The head of New Aswan City’s development, Mostafa Said, announced Saturday evening the construction of more than 4,000 residential units in the city.
This falls within the parameters and funding mechanisms established by Egypt’s Social Housing Programme, an initiative that planned to offer 1m homes for low-income individuals and families but has been forestalled since its inception in 2011.
Construction on 640 units has already been completed, according to a statement issued by the Ministry of Housing.
The Social Housing Programme is sometimes referred to as the One Million units project, and is different from the One Million Residential Unites overseen by UAE-based Arabtec, which was announced in March 2014 and plans to develop 1m units of housing on 160m square meters of land with investment from the private sector of $40 bn (EGP 280bn).
The announcement continues attention upon a project that has continually fallen below initial expectations since it was announced during the 25 January Revolution by Hosni Mubarak’s final housing minister, Ahmed Al-Maghrabi.
The programme was seen as a palliative measure at the time, as application was widely encouraged without provision of the conditions under which applications would be considered. In a study issued in December 2014, the Egyptian Initiative for Personal Rights (EIPR) stated that the Egyptian state had handed over only 57 residential units to citizens and had only allocated 11% of projected target in fiscal years (FY) 2012/13 and 2013/14.
The programme’s largest issuance of housing units came in July when the Ministry of Housing announced the construction of 30,000 residential units in nine cities.
The Social Housing Programme: a brief history
The programme’s history has been mired in disappointment, as budgetary shortfalls coupled with the political vacillations and the concomitant signatory projects that attend governmental changes have cultivated a climate in which political vision outpaces the infrastructural and financial capacity.

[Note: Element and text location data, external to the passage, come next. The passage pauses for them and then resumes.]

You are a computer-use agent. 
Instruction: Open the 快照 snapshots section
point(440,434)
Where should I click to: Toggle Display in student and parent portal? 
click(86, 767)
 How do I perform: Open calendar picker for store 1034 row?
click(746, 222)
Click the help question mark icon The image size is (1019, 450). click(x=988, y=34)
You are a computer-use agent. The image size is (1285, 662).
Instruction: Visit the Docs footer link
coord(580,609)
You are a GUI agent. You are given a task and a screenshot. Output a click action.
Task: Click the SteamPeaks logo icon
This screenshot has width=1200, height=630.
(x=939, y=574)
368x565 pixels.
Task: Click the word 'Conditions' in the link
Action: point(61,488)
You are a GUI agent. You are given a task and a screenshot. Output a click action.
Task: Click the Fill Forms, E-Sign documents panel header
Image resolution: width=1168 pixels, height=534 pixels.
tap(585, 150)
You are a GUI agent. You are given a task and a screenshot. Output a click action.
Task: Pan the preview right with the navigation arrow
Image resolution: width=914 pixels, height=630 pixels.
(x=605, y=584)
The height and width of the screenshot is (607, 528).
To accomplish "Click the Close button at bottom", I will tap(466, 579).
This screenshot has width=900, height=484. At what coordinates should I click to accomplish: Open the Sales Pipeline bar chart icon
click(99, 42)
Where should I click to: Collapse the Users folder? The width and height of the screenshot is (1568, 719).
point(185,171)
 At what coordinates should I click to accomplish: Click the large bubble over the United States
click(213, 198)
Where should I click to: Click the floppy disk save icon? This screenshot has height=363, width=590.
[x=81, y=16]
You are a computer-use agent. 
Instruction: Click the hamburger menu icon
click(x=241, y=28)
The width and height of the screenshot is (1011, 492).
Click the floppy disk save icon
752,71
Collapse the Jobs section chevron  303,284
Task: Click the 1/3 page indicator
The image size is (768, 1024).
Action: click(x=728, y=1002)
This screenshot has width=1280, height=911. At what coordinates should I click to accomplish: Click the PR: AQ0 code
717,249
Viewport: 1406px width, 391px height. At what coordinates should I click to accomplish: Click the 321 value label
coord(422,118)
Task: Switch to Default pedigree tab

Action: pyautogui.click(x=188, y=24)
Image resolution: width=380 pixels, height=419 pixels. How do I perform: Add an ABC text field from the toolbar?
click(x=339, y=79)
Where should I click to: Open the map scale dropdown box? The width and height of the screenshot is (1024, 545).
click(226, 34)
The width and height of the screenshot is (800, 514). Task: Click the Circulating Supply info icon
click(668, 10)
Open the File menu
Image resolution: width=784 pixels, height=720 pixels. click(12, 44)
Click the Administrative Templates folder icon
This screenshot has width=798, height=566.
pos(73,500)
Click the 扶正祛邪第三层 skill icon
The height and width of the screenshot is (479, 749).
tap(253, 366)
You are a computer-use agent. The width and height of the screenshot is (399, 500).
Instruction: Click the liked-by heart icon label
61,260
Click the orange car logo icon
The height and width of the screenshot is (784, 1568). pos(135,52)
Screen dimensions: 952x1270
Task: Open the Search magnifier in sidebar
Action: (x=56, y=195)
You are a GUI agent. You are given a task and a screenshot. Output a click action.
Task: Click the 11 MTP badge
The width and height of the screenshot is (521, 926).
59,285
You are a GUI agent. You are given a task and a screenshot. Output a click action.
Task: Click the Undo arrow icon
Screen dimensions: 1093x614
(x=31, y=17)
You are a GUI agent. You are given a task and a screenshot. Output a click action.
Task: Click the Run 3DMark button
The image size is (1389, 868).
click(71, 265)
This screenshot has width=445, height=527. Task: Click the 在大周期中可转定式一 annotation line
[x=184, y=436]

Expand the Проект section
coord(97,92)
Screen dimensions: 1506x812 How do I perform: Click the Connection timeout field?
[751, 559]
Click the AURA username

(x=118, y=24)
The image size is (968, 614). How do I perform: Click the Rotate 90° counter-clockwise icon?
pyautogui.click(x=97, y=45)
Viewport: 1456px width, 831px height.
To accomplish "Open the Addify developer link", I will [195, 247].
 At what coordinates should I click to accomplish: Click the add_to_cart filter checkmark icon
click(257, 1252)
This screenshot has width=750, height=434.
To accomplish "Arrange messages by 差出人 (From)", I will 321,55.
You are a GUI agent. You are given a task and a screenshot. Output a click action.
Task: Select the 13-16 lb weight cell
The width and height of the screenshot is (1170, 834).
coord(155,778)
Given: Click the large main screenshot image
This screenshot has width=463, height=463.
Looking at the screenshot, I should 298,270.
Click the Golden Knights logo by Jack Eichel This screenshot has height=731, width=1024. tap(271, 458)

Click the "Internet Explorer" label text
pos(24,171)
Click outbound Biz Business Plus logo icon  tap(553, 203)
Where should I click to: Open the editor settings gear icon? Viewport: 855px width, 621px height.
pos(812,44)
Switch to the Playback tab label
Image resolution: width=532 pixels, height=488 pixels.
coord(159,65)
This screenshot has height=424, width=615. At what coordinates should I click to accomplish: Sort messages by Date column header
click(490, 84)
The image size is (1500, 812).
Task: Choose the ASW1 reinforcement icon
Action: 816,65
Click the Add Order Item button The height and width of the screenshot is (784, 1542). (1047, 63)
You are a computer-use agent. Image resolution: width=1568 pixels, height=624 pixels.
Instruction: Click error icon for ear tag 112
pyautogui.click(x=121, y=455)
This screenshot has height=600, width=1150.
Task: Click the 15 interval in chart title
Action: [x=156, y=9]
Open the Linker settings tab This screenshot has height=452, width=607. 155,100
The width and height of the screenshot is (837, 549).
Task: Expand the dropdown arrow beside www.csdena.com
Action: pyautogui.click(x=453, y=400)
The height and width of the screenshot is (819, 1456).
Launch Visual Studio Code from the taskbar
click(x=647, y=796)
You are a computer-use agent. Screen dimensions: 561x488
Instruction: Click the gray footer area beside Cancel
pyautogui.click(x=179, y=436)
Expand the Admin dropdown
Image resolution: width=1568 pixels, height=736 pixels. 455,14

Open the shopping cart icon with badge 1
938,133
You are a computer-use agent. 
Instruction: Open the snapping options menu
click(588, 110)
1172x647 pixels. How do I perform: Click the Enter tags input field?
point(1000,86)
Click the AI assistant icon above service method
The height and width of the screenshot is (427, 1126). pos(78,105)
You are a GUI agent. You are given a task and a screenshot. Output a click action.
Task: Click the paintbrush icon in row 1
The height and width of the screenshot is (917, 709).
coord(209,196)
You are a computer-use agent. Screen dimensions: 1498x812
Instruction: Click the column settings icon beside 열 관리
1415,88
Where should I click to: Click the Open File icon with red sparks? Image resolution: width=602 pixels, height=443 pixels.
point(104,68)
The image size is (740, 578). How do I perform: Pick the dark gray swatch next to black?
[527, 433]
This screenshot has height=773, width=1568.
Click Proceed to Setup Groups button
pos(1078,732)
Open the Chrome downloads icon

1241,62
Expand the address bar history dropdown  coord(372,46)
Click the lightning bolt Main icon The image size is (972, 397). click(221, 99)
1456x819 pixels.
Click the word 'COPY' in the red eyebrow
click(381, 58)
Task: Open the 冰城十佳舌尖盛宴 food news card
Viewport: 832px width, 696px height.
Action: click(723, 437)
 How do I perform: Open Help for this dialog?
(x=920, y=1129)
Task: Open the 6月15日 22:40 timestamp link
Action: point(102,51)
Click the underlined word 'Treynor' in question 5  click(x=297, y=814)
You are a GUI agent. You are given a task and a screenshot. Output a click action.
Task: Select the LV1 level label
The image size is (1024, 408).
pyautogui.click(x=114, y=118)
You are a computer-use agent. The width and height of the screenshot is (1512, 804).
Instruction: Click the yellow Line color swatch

Following the ouster of Hosni Mubarak, the post-25 January Revolution government announced the project’s implementation in July 2012. Construction was projected to last five years, from fiscal year (FY) 2012/2013 to FY 2016/2017, with an average of 200,000 units expected to be constructed each year.
The number of applications had exceeded 6m requests in August 2011, the government said at that time, closing the application phase.
However, at the end of September 2015, only 34,491 units in 23 governorates have been fully implemented under the parameters established by the Social Housing Programme.
Approximately 2,472 units have been implemented in Cairo; 6,192 in Alexandria; 4,680 in Assiut; 3,000 units in Suez; and 2,484 units in Beheira. Every unit consists of three rooms, a hall, one bathroom, and one kitchen and has an area of 90 square metres.
The Supreme Council of the Armed Forces (SCAF) directly supported the project after its announcement, as the Engineering Corps had built the first phase, consisting of 160,000 units in 2012.
The budget allocation for the project in the FY 2014/2015 state budget amounts to EGP 9.5bn in total.
The minimum age of applicants was amended to 21 years of age, having previously been placed at 45 years of age. Other restrictions also outline that the monthly income of families should be no more than EGP 3,000, and EGP 1,200 for individuals.
In November 2014, the Social Housing Fund was established, under the Ministry of Housing, and is responsible for imposing the general policies of constructing and managing the units. It will also be responsible for financing the project from the budget allocations and sales revenues.